Scottish independence: Treasury official says currency union advice was 'my duty'
A senior UK civil servant has said it was his decision and "duty" to publish advice against a currency union with an independent Scotland.
Sir Nicholas Macpherson said he put his name to the advice because the Scottish government were "casting aspersions on the UK government's integrity".
Chancellor George Osborne has ruled out sharing the pound if Scots back independence.
The SNP said: "Westminster's currency bluff has completely crumbled."
Sir Nicholas made the comments to the MPs on the Commons Public Administration Committee, who were examining civil service impartiality.
In February the chancellor made a speech in Edinburgh in which he said a vote for Scottish independence in September's referendum would mean walking away from the pound, a position backed by Labour and the Liberal Democrats.
The Treasury also published analysis of a sterling union but took the additional, and unusual, step of publishing civil service advice from Sir Nicholas, the Treasury's permanent secretary, which argued strongly against a currency union.
Usually, civil service advice to ministers is kept private.
Sir Nicholas said he put his name to the "short covering note" to the Treasury analysis because "the soundness of our currency, sterling, is absolutely central to the national interest".
He continued: "Throughout the debate on economic issues the Scottish government has sought to cast doubt on the British government's position.
"It has claimed that we are blustering, bluffing - in effect, casting aspersions on the UK government's integrity.
"My view in this case, and it's a very exceptional case, is that if publishing advice could strengthen the credibility of the government's position, then it was my duty to do it."
Sir Nicholas said Mr Osborne had not asked him for the note.
"It reflected discussion with the chancellor but ultimately this was my call," he said.
"The chancellor is a traditionalist in his approach to the civil service. I am quite certain that if I had said that I did not want to publish this advice that he would not have pressed me."
In March the Guardian newspaper quoted an unnamed UK minister, who said a deal could be done to allow an independent Scotland to use the pound. Mr Osborne and Treasury Chief Secretary Danny Alexander denied the claim.
Responding to Sir Nicholas's comments, SNP MSP Kenneth Gibson, convener of the Scottish Parliament's Finance Committee, said: "Westminster's currency bluff has completely crumbled.
"Regardless of the Treasury's actions we know the real position of the UK government, as an unnamed government minister admitted last week that 'there will be a currency union… everything would change in the negotiations if there were a Yes vote'.
"Even Alistair Darling himself has said that a shared sterling area is 'desirable' and 'logical'. It's time for the No campaign to stop the foolish bluffing, put its money where its mouth is and back sharing the pound."

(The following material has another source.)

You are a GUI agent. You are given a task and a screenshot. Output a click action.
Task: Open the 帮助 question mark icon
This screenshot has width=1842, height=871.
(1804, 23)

A spokesperson for Better Together, which campaigns for Scotland to remain in the UK, said: "A currency union would not happen. It wouldn't be in the interests of a separate Scotland and it wouldn't be in the interests of the continuing UK.
"The prime minister, the chancellor, the shadow chancellor, the chief secretary to the Treasury and the permanent secretary at the Treasury, who has reaffirmed his position today, have all said that a currency union is off the table."